À Burgos, il reçut l’hospitalité du grand Cid de Bivar et de Chimène. Tous deux l’attendaient au seuil, près du petit arc triomphal, sur des chevaux piaffants, caparaçonnés de soie et d’or. Fêté dans leur château, qui dominait la plate-forme, il paya leur hospitalité en composant plusieurs romances à leur éloge, et il mit le diadème de pierre sur le front chenu de la tour de Burgos-la-vieille.

Quand Merlin eut atteint la frontière de France l’honorée, il pressa encore le pas.

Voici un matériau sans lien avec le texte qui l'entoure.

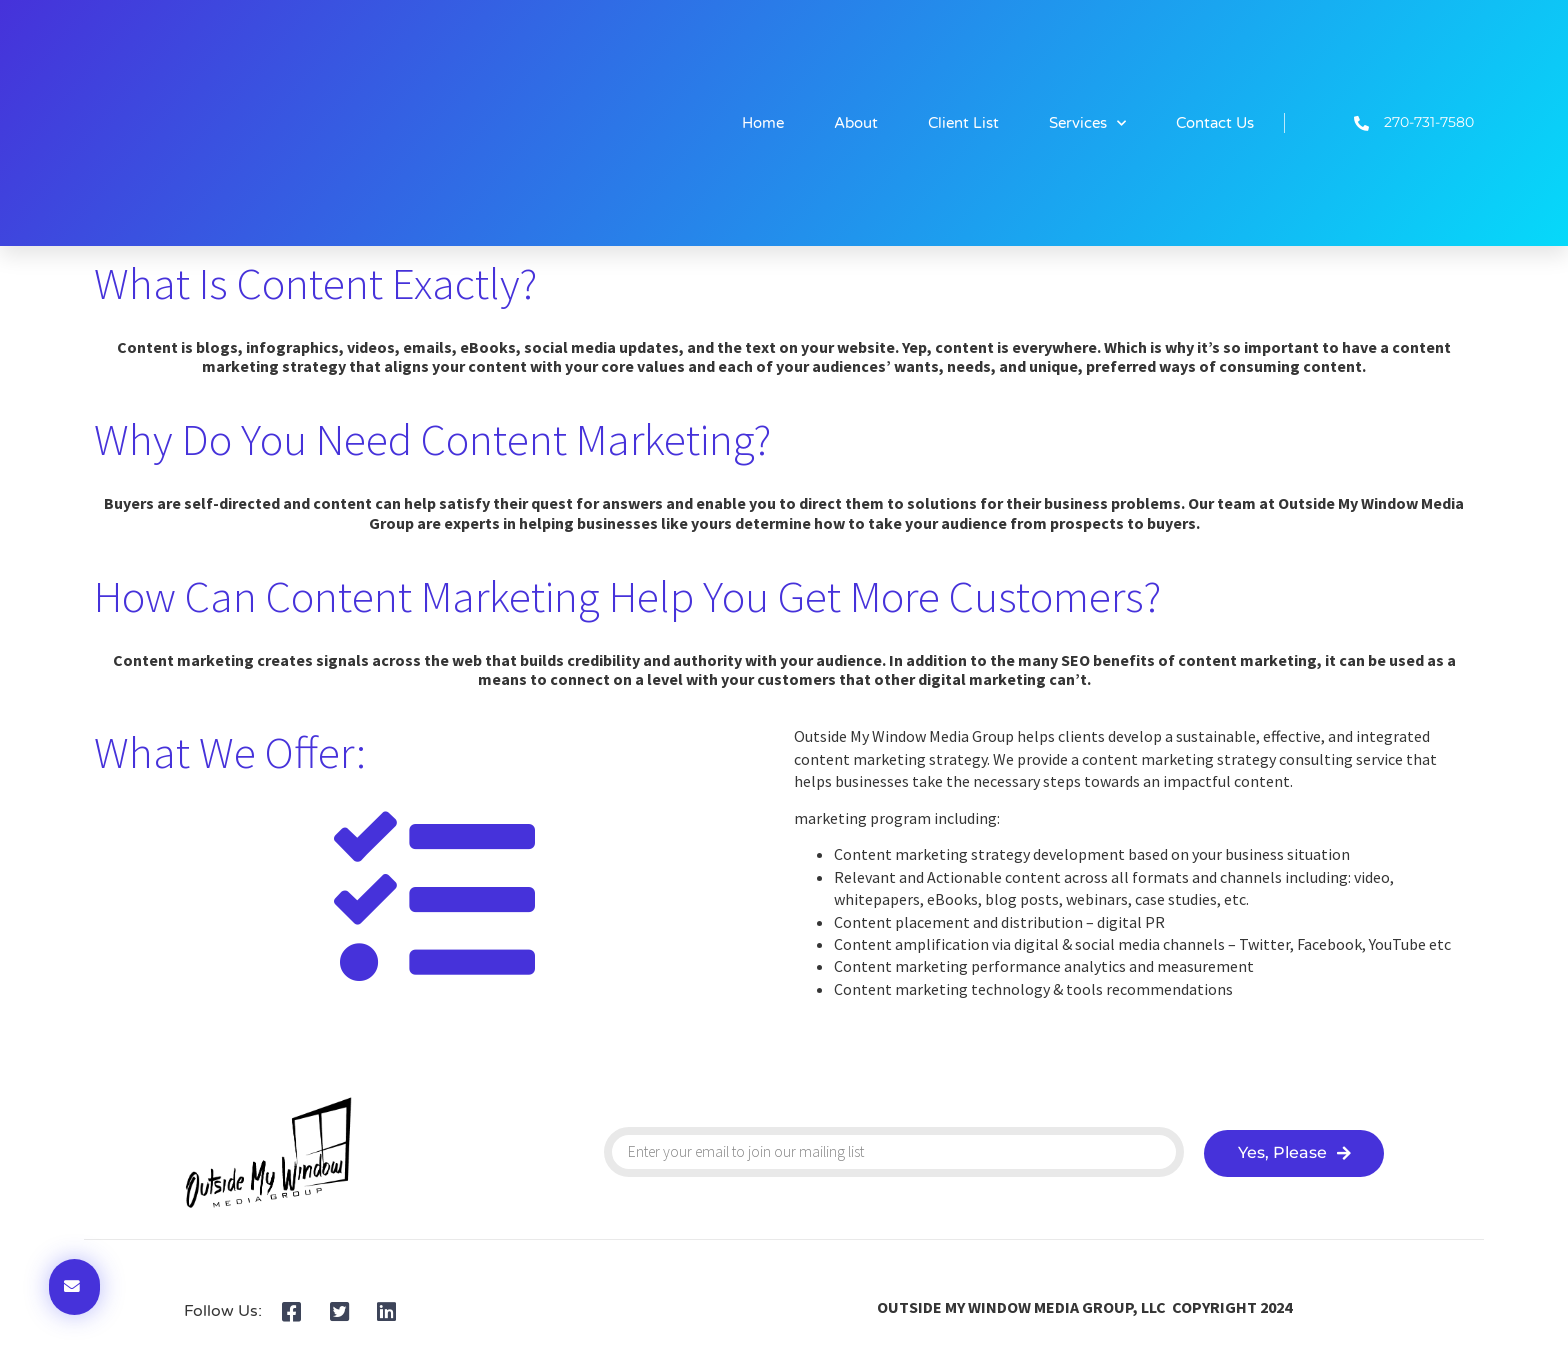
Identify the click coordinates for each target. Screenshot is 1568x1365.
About (856, 123)
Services (1087, 123)
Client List (963, 123)
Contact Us (1215, 123)
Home (763, 123)
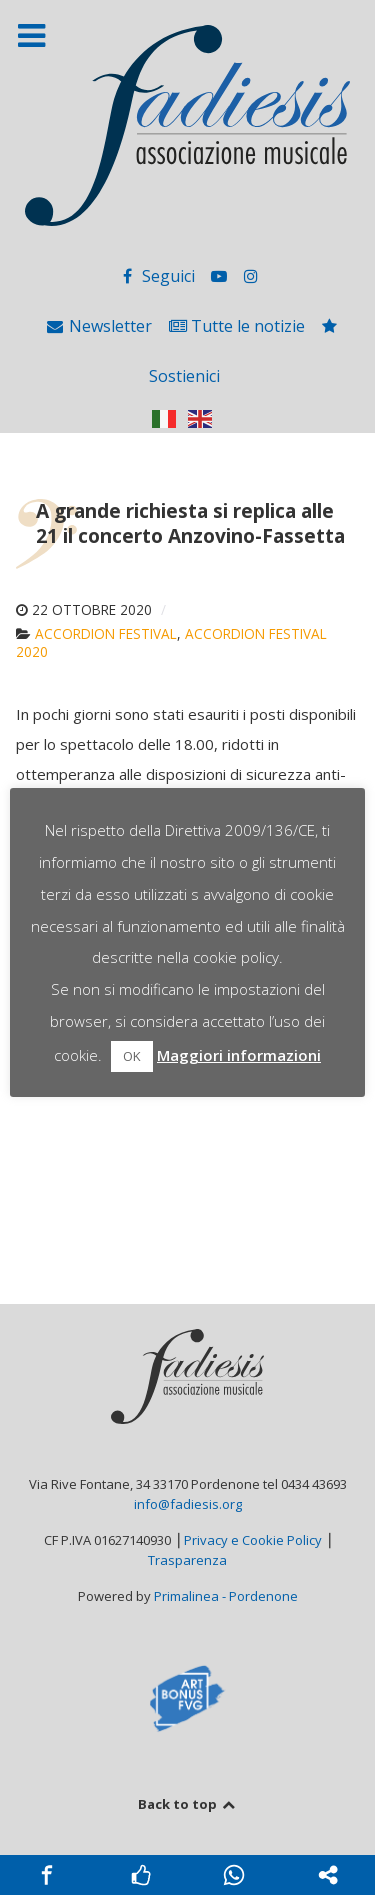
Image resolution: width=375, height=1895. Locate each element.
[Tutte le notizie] (239, 326)
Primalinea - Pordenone (226, 1596)
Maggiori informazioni (239, 1055)
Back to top (187, 1804)
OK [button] (132, 1056)
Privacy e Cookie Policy (253, 1540)
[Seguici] (158, 276)
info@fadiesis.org (188, 1504)
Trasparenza (187, 1560)
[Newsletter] (100, 326)
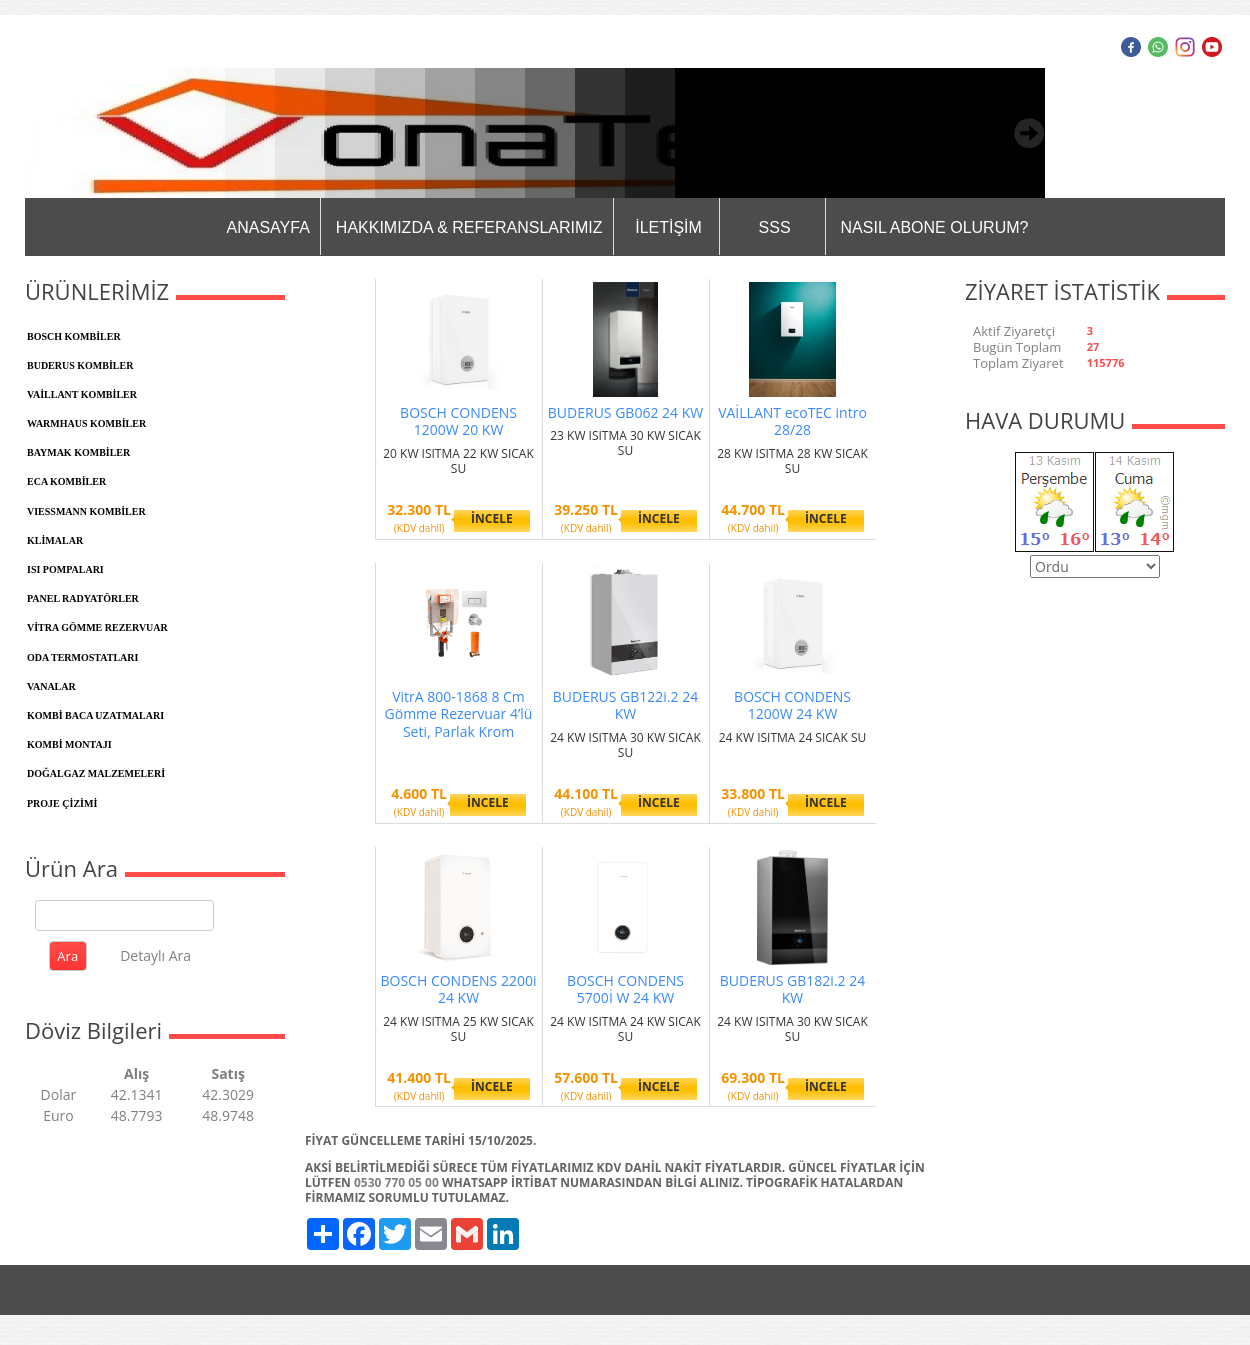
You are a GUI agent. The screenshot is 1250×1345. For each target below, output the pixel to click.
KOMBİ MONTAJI (69, 744)
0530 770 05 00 (396, 1182)
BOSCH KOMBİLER (74, 336)
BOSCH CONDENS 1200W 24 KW (792, 705)
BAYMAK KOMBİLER (78, 452)
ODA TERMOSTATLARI (82, 657)
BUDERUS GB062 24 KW (625, 412)
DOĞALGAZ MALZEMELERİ (96, 773)
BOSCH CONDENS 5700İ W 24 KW (625, 989)
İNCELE (492, 518)
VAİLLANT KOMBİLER (82, 394)
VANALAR (51, 686)
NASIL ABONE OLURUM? (935, 227)
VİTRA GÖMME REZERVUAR (97, 627)
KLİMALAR (55, 540)
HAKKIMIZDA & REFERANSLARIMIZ (469, 227)
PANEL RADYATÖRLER (83, 598)
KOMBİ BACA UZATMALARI (95, 715)
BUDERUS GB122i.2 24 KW (625, 705)
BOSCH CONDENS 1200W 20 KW (458, 421)
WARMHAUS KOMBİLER (86, 423)
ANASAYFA (268, 227)
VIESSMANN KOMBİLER (86, 511)
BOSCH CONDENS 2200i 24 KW (459, 989)
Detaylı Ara (155, 955)
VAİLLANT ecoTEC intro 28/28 (792, 421)
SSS (775, 227)
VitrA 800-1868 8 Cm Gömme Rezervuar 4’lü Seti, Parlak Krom (459, 714)
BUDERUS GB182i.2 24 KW (792, 989)
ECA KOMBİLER (66, 481)
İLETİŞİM (668, 227)
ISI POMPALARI (65, 569)
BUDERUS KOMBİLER (80, 365)
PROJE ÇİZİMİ (62, 803)
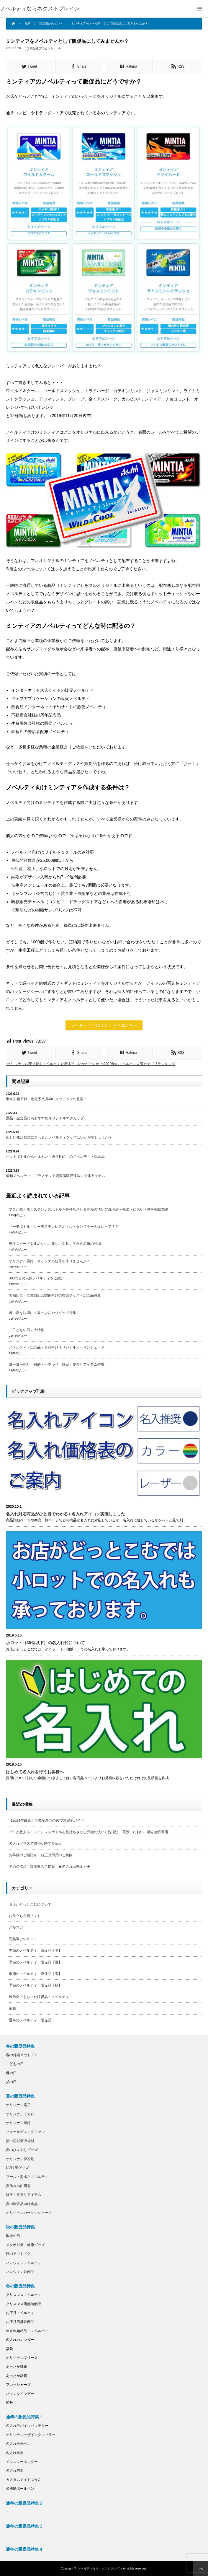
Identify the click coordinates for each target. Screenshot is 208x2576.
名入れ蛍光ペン (18, 2444)
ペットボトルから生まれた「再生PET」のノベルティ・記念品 (55, 1157)
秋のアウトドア (18, 2254)
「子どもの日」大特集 (26, 1330)
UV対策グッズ (17, 2168)
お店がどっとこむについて (30, 1904)
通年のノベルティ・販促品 (30, 2020)
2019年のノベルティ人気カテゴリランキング (140, 1064)
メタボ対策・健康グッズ (25, 2245)
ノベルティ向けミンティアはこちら (104, 1025)
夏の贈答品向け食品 (22, 2204)
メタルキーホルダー (22, 2462)
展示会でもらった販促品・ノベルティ (39, 1997)
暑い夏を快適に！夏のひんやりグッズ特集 (42, 1313)
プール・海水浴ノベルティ (27, 2177)
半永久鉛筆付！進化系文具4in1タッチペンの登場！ (46, 1099)
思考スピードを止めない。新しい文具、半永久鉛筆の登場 (55, 1244)
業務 (12, 2008)
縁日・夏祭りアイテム (23, 2195)
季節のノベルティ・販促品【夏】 (35, 1962)
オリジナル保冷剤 (20, 2159)
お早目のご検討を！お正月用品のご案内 (41, 1855)
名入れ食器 (15, 2453)
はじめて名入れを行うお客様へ (35, 1771)
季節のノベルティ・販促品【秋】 (35, 1985)
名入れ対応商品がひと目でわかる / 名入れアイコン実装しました (65, 1514)
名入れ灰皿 (15, 2470)
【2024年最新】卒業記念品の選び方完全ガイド (46, 1820)
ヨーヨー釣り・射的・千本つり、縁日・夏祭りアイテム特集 (56, 1364)
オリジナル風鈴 (18, 2123)
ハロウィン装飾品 (20, 2272)
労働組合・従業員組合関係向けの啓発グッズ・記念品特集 (55, 1295)
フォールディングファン (25, 2132)
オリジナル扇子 (18, 2105)
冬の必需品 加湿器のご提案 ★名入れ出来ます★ (49, 1867)
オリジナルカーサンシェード (29, 2213)
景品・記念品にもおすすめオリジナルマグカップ (45, 1118)
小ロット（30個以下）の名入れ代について (45, 1642)
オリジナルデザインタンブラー (30, 2435)
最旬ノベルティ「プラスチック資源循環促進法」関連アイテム (55, 1176)
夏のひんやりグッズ (22, 2150)
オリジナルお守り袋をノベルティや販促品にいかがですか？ (55, 1064)
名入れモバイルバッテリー (27, 2426)
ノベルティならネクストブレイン (40, 9)
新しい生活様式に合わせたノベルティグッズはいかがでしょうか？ (59, 1137)
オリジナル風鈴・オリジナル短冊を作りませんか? (49, 1261)
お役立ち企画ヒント (25, 1916)
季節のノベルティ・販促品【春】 (35, 1974)
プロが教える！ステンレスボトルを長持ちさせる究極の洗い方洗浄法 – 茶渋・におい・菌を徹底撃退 (88, 1209)
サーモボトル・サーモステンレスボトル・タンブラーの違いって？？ (64, 1227)
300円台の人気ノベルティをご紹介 (36, 1278)
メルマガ (16, 1927)
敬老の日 (13, 2236)
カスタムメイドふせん (23, 2480)
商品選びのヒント (41, 48)
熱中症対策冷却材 (20, 2141)
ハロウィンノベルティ (23, 2263)
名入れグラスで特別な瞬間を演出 (35, 1843)
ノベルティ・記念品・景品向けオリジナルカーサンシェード (56, 1347)
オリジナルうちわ (20, 2114)
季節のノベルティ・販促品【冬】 (35, 1950)
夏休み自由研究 (18, 2186)
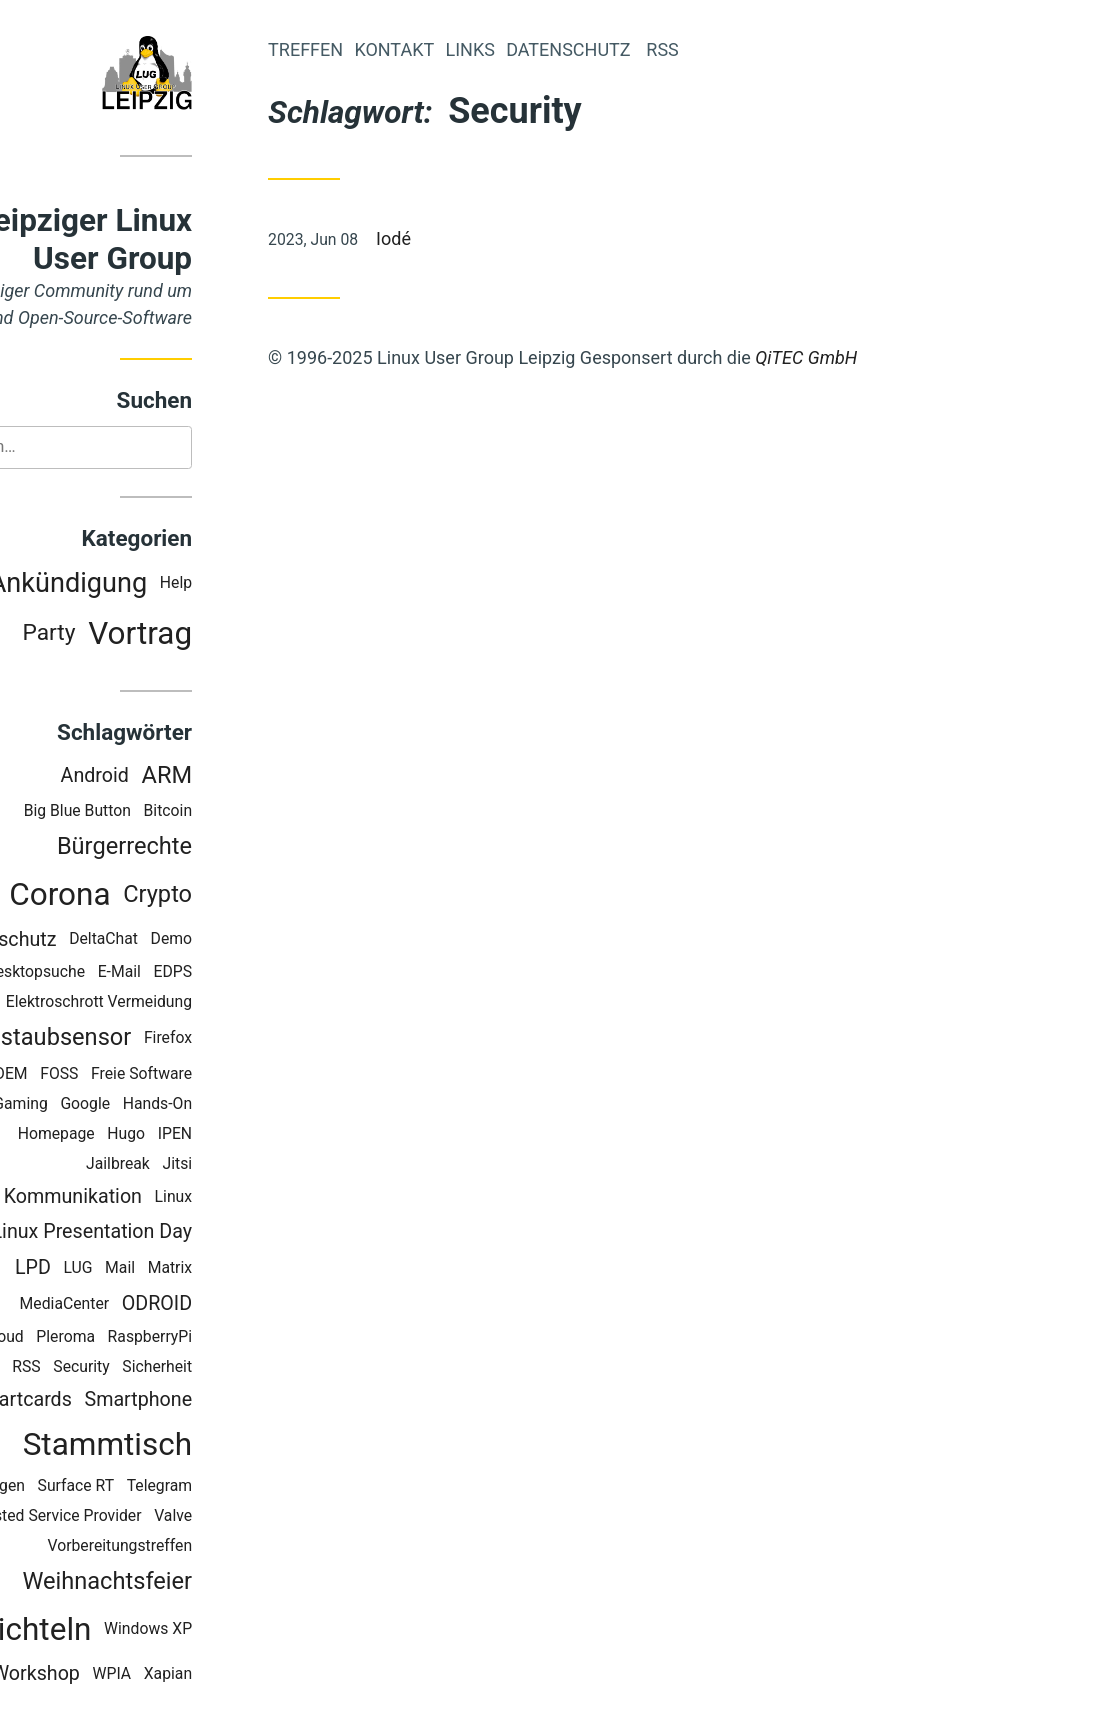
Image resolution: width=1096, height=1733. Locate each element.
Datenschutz (90, 941)
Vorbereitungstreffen (207, 1547)
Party (136, 635)
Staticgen (80, 1487)
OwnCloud (76, 1338)
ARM (254, 777)
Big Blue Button (165, 813)
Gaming (108, 1105)
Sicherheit (245, 1368)
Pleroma (153, 1338)
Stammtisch (195, 1446)
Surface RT (163, 1487)
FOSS (147, 1075)
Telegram (247, 1487)
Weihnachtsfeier (195, 1583)
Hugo (214, 1135)
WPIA (199, 1675)
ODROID (245, 1305)
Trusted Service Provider (144, 1517)
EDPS (260, 974)
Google (173, 1105)
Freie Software (229, 1075)
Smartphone (226, 1401)
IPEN (263, 1135)
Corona (147, 896)
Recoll (66, 1368)
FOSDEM (85, 1075)
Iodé (481, 238)
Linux (261, 1198)
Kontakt (482, 49)
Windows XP (236, 1631)
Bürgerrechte (212, 849)
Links (557, 49)
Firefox (256, 1039)
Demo (259, 941)
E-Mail (207, 974)
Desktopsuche (123, 974)
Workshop (124, 1675)
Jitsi (265, 1165)
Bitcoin (255, 813)
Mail (208, 1270)
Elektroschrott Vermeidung (187, 1004)
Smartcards (109, 1401)
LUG (165, 1270)
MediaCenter (153, 1305)
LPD (121, 1270)
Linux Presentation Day (179, 1234)
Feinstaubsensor (132, 1039)
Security (169, 1368)
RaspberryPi (238, 1338)
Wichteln (119, 1631)
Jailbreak (206, 1165)
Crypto (245, 896)
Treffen (393, 49)
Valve (261, 1517)
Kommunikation (161, 1198)
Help (264, 585)
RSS (114, 1368)
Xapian (256, 1675)
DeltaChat (191, 941)
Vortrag (228, 635)
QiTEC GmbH (894, 357)
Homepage (144, 1135)
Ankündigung (156, 585)
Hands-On (245, 1105)
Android (182, 777)
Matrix (258, 1270)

Les âniers et les muletiers, qui lui faisaient cortége en grand nombre, ne pouvaient se décider à se séparer de lui.

« Que deviendrons-nous ? disaient-ils. Déjà l’ennui nous gagne. Car nous commençons à nous apercevoir que nous sommes très-misérables, et nous l’avions oublié en vous voyant.

— Je reviendrai, seigneurs âniers.

— Cela est-il sûr ?

— N’en doutez point.

— Si vous ne pouvez rester avec nous, laissez-nous au moins votre serviteur que voici. »

Et ils montraient Jacques Bonhomme. Jacques refusa de se séparer, un seul moment, de son maître. Tout ce qu’il put faire, fut d’offrir à ces bonnes gens de leur laisser son chien noir.

« Il sait aussi beaucoup de magie, » dit-il.

Le chien, voyant Jacques s’éloigner, poussa de si lamentables cris que les Pyrénées en retentirent, et il alla rejoindre son maître.